Nothing but a number should be given: the count of lines in the listing that include "agent".

:::::

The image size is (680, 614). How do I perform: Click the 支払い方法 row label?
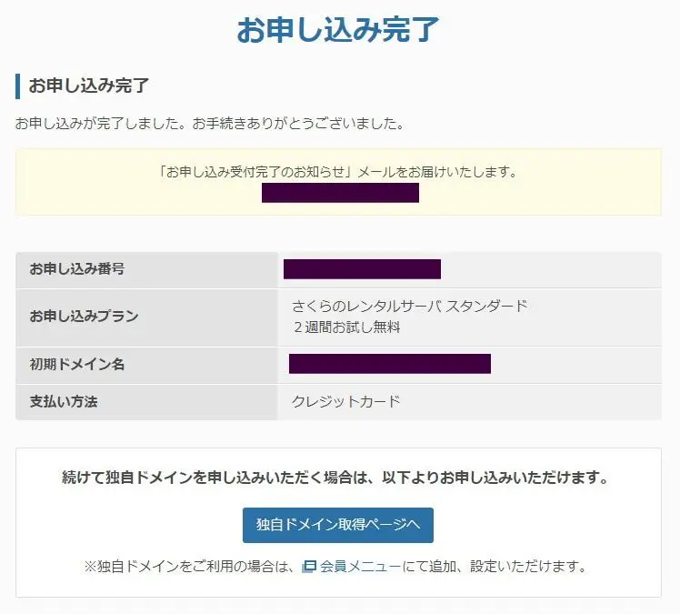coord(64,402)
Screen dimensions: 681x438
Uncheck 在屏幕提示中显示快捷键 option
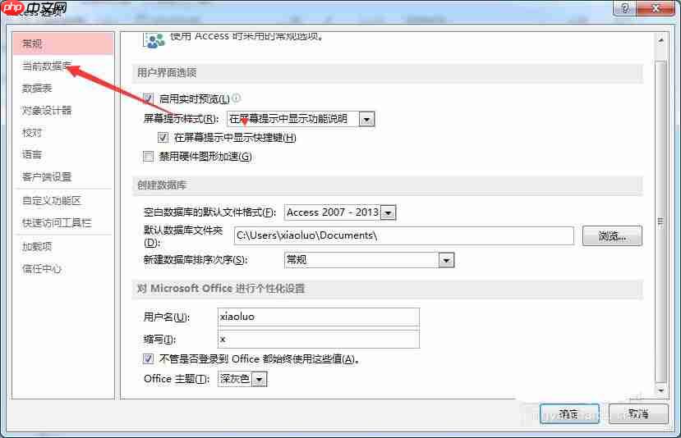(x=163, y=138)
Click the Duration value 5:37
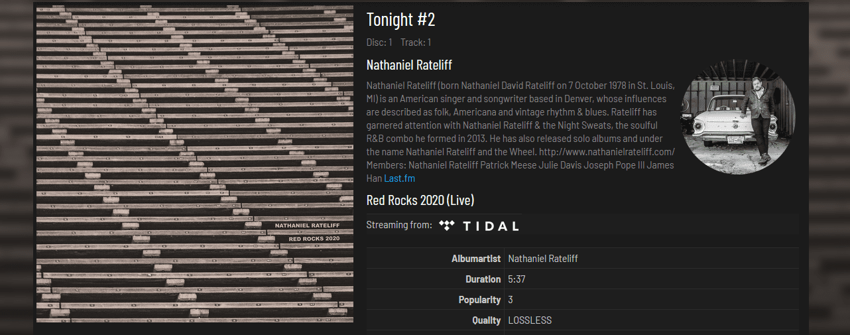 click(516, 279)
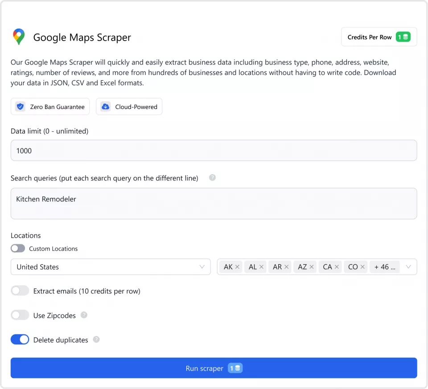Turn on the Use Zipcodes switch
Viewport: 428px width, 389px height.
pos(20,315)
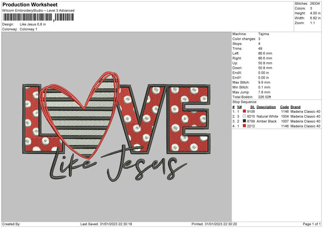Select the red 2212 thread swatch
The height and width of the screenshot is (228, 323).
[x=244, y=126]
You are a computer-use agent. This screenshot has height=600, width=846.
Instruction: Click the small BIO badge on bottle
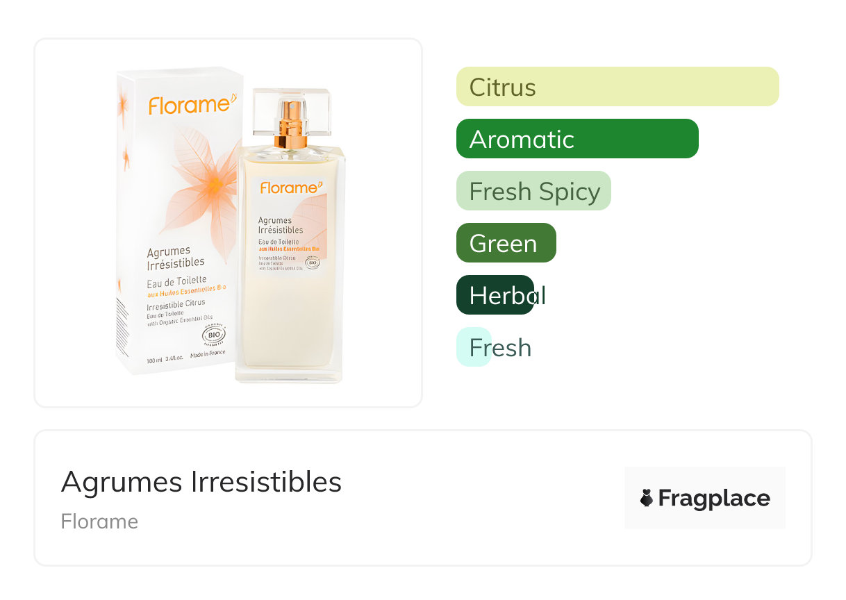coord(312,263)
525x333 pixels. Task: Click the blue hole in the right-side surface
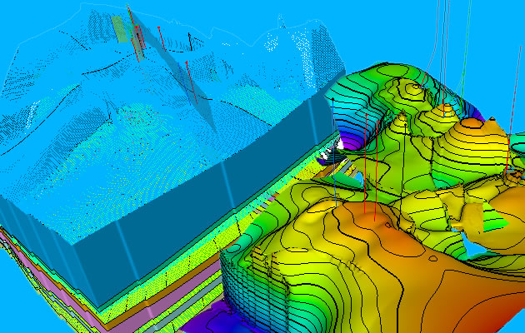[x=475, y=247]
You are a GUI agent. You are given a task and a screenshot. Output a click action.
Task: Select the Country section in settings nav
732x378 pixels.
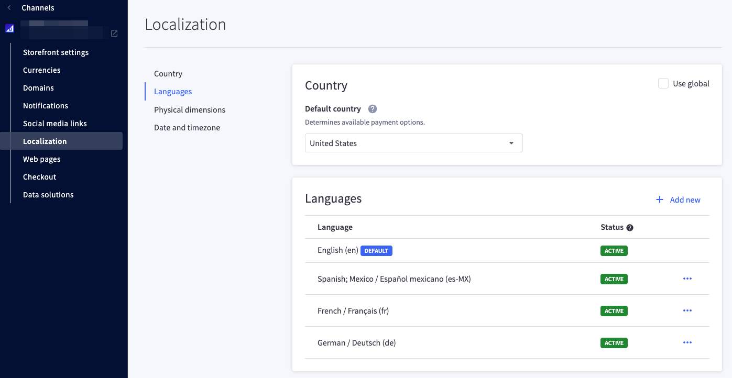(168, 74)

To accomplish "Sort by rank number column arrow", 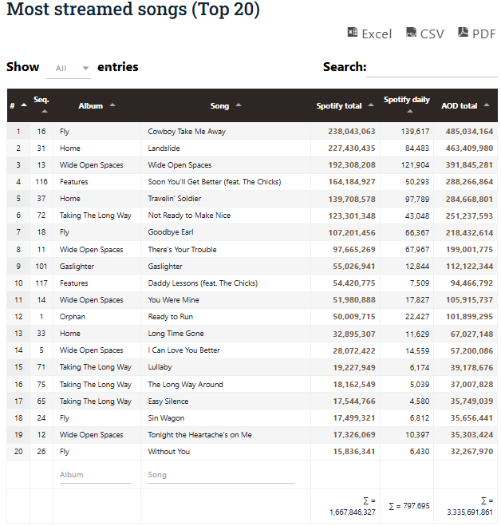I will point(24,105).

:::::

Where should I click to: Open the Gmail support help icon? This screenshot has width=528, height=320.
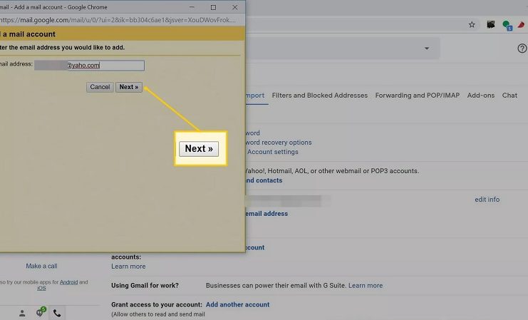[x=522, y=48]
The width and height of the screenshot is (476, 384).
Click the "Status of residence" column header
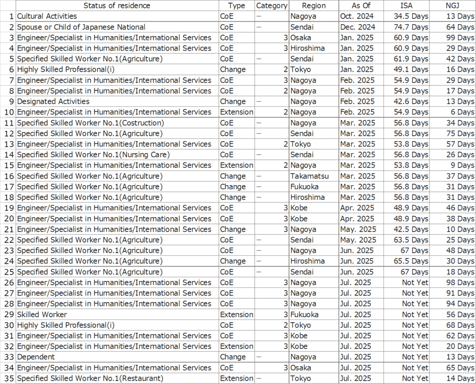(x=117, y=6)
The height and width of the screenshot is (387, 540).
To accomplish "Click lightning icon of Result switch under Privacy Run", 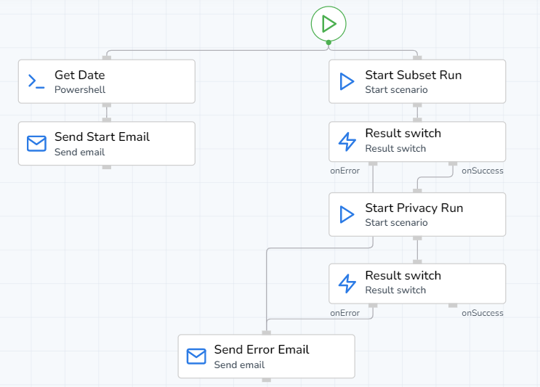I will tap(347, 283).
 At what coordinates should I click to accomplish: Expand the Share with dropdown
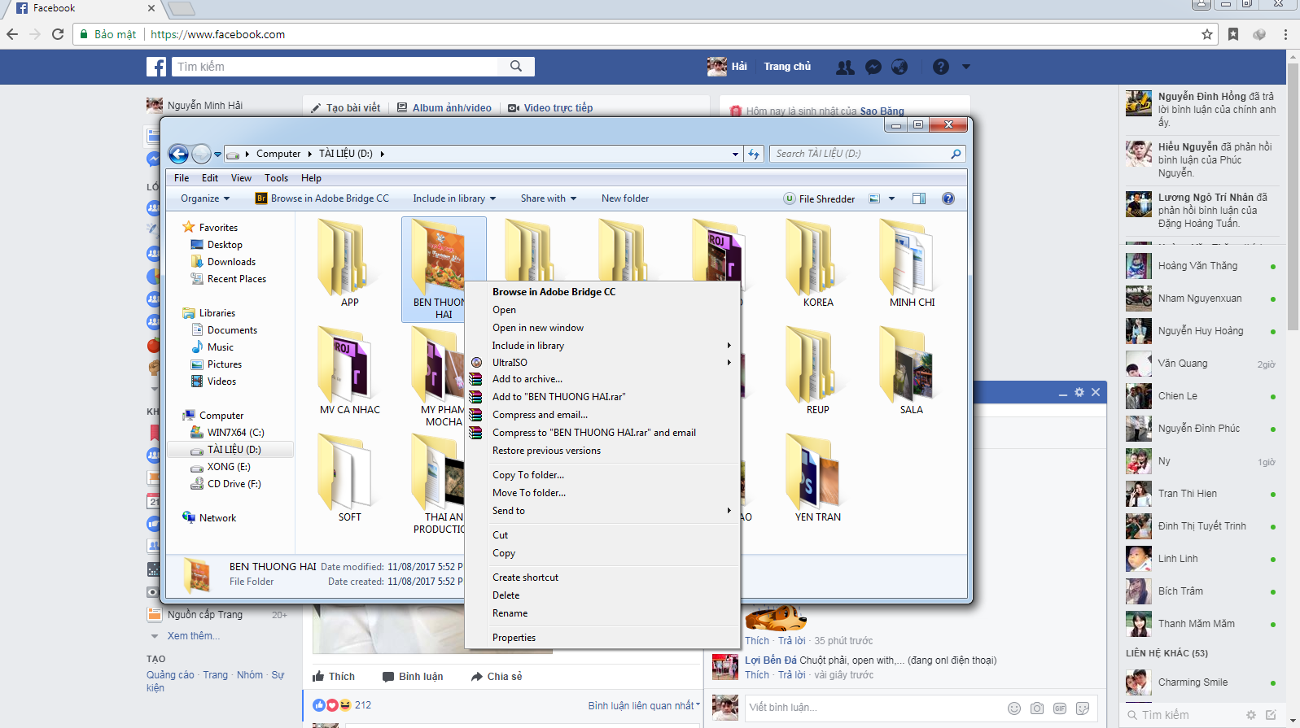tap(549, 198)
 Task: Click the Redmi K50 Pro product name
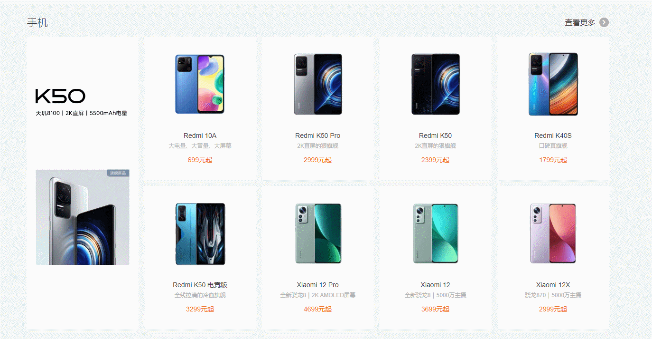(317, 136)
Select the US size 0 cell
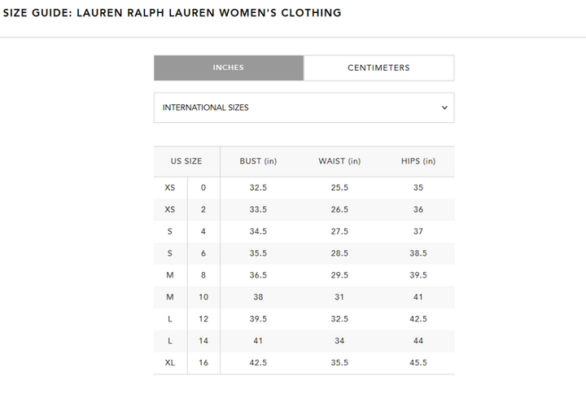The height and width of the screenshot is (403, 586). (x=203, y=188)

:::::

• Written solution:
2